COO Steve Burke said he expects ABC shows to join the On Demand service along with Fox, although the Fox addition may be contingent on parent News Corp. divesting DirecTV. "I think we will get ABC shows and Fox, particularly if DirecTV splits," he said yesterday, speaking at a Goldman Sachs investor conference.
DirecTV is a competitor to Comcast, but industry speculation is that News Corp. will trade its stake in the satellite operator to Liberty Media in a complex transaction. Such a move would eliminate some competitive hurdles--cable operators try to leverage VOD as an advantage over satellite operators--and might free Fox to place shows on Comcast VOD. Top News Corp. executive Peter Chernin has said the company is platform-agnostic, and interested in gaining the widest distribution possible for its content.
What's unclear is which compensation model ABC and Fox would pursue in a Comcast deal. Earlier this month, CBS switched from charging consumers to view hit shows on VOD to offering them for free with embedded ads. NBC charges 99 cents an episode for shows such as "The Office" and "Las Vegas." (The shows are only available in markets with an NBC owned-and-operated station). Both networks make their shows available a day after linear broadcast.

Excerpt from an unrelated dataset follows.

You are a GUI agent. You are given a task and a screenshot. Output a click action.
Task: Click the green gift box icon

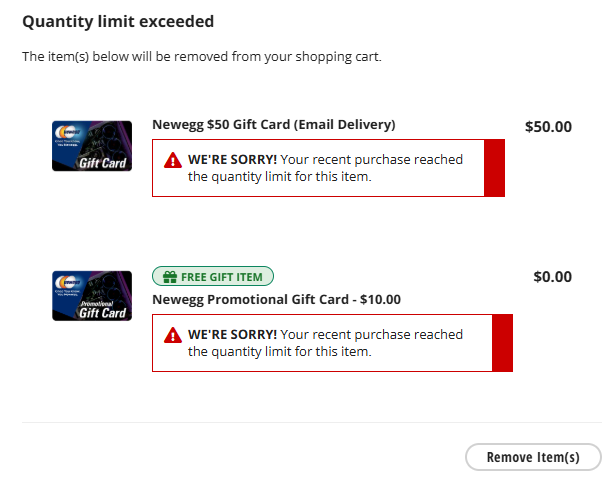tap(169, 277)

Burke said much of the rationale for Comcast's failed attempt to buy Disney several years ago was to gain control over content and break the traditional release windows--as networks are now doing.
Separately, Burke said Comcast is looking to roll out a Web site that would allow its subscribers to remotely program their DVRs. The site would also serve as an ad-supported TV information source for all consumers, helping them sort through programming options on the array of new and traditional platforms. The site would enter a somewhat crowded field, with competitors such as Tribune's Zap2it. Burke added that Google also covets the space.

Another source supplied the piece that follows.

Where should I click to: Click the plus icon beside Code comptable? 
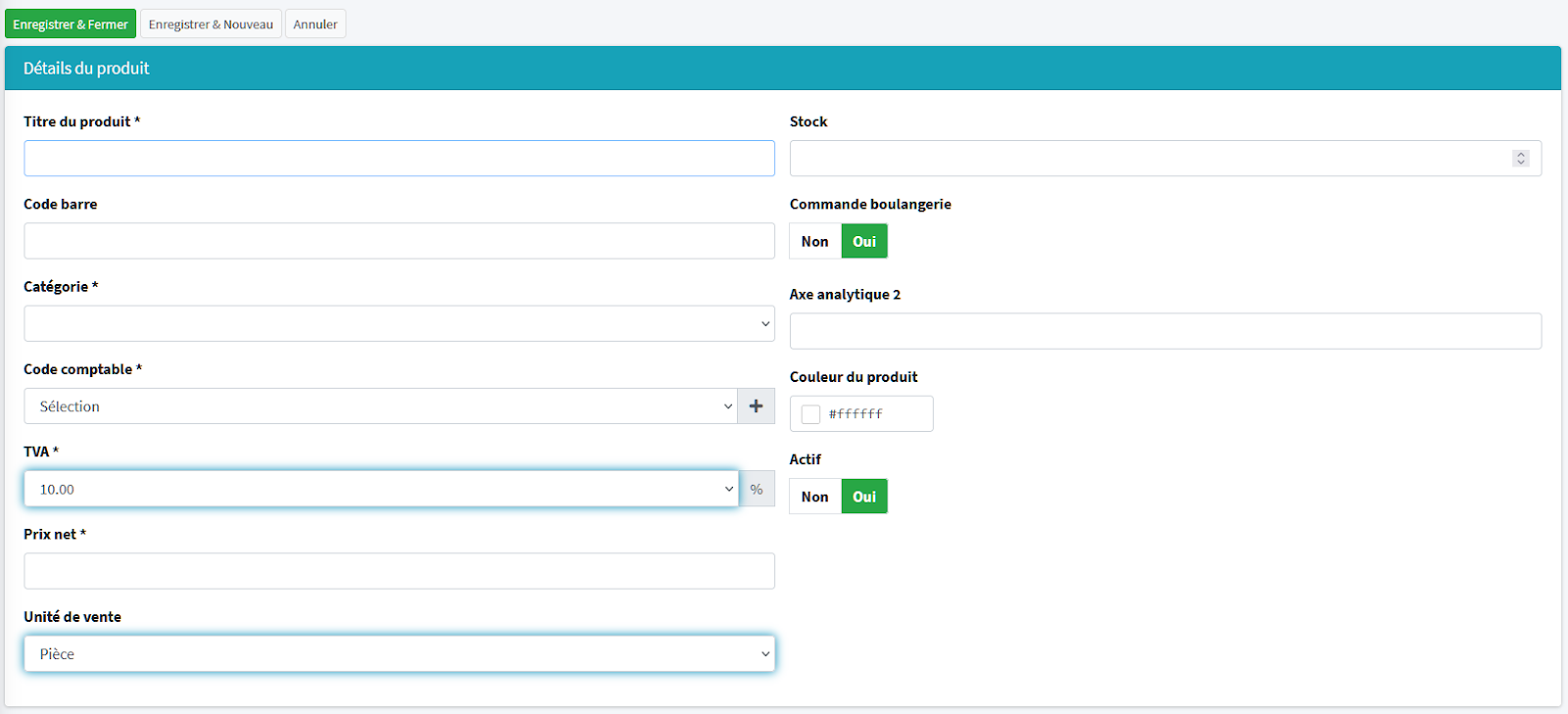[756, 406]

But Burke threw cold water on suggestions that video consumption is moving to an all-Internet distribution future (known as "cable bypass"), thus supplanting the need for a cable or satellite subscription. "The idea of the Internet replacing a cable subscription is really farfetched," he said, adding that the Internet doesn't have the infrastructure to offer a conventional 80-channel lineup.
Like Burke, Disney CEO Bob Iger has hinted that ABC is more a brand than a network. His company is eager to reach as large an audience as possible with its programs.